2018 song by Cardi B

"Thru Your Phone" is a song recorded by American rapper Cardi B for her debut studio album Invasion of Privacy (2018). It was written by Cardi B, Jordan Thorpe, Justin Tranter, Alexandra Tamposi, and its producers Benny Blanco and Andrew Wotman, with additional production from Louis Bell. "Thru Your Phone" entered at number 50 on the US Billboard Hot 100 the week following the album's release. The song was certified triple platinum by the Recording Industry Association of America (RIAA).

==Composition==
Lyrically, "Thru Your Phone" is about the protagonist finding explicit conversations on her partner's mobile phone and contemplates revenge on him.
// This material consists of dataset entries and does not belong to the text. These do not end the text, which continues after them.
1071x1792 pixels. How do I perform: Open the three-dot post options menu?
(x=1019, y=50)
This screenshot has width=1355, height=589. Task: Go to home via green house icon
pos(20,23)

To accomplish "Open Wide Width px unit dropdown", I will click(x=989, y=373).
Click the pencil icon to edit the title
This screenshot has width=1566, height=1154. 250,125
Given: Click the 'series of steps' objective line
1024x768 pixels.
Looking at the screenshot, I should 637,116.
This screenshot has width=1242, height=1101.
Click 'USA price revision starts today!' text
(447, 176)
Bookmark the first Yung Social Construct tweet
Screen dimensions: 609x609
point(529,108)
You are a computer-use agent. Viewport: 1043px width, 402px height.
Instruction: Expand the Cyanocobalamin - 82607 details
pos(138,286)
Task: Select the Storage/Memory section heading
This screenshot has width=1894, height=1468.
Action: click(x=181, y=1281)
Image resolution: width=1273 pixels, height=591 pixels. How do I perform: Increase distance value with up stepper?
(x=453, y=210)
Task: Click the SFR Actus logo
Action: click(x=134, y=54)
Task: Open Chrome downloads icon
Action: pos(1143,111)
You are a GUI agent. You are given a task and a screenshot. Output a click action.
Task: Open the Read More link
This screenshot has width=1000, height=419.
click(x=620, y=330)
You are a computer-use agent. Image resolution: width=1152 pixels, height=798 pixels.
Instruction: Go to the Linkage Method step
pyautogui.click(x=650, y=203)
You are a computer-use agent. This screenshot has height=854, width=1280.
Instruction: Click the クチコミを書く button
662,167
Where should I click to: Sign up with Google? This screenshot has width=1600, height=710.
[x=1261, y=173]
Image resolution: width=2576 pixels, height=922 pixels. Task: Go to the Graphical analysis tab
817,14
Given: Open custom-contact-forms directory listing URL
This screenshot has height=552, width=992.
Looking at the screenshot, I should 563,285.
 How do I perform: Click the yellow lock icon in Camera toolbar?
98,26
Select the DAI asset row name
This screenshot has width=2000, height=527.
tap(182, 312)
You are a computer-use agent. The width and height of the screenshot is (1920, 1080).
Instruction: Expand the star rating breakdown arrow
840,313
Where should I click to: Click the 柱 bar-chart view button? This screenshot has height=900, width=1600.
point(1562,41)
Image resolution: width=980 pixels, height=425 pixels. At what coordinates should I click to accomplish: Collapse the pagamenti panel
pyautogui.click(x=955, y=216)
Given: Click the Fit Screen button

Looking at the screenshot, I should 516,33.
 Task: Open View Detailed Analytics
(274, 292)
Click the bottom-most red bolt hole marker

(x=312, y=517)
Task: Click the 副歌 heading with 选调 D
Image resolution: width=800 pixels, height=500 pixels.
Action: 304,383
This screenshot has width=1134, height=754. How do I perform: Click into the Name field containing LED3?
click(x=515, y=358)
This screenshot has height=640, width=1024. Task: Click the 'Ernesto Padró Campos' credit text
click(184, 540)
A Billboard article deemed the song "the rap equivalent of Jazmine Sullivan's "Bust Your Windows", while a Rolling Stone article noted it as one of the two "most emotionally hardcore" songs in the parent album—the other being "I Do"—that builds on the rage of "Be Careful", and compared it to a doo-wop ballad.

==Critical reception==
Neil Z. Yeung of AllMusic deemed the track "unflinching and relatable," and considered the vengeance lines where the narrator poisons her cheating man with bleach in his cereal and "a good old-fashioned" stabbing, "cartoonish but real, a confession of thoughts that are all too familiar to the scorned." In NME, Nick Levine stated, "the way she flips from righteous fury to plaintive desperation on "Thru Your Phone", a track about her partner's infidelity, is thrilling and palpably emotional."

==Charts==

2018 chart performance for "Thru Your Phone"
| Chart (2018) | Peak position |
|---|---|
| Canada Hot 100 (Billboard) | 80 |
| US Billboard Hot 100 | 50 |
| US Hot R&B/Hip-Hop Songs (Billboard) | 29 |

2022 chart performance for "Thru Your Phone"
| Chart (2022) | Peak position |
|---|---|
| Lithuania (AGATA) | 1 |

==Certifications==

Certifications for "Thru Your Phone"
| Region | Certification | Certified units/sales |
| Australia (ARIA) | Platinum | 70,000^{‡} |
| Canada (Music Canada) | 2× Platinum | 160,000^{‡} |
| New Zealand (RMNZ) | Platinum | 30,000^{‡} |
| United Kingdom (BPI) | Gold | 400,000^{‡} |
| United States (RIAA) | 3× Platinum | 3,000,000^{‡} |
^{‡} Sales+streaming figures based on certification alone.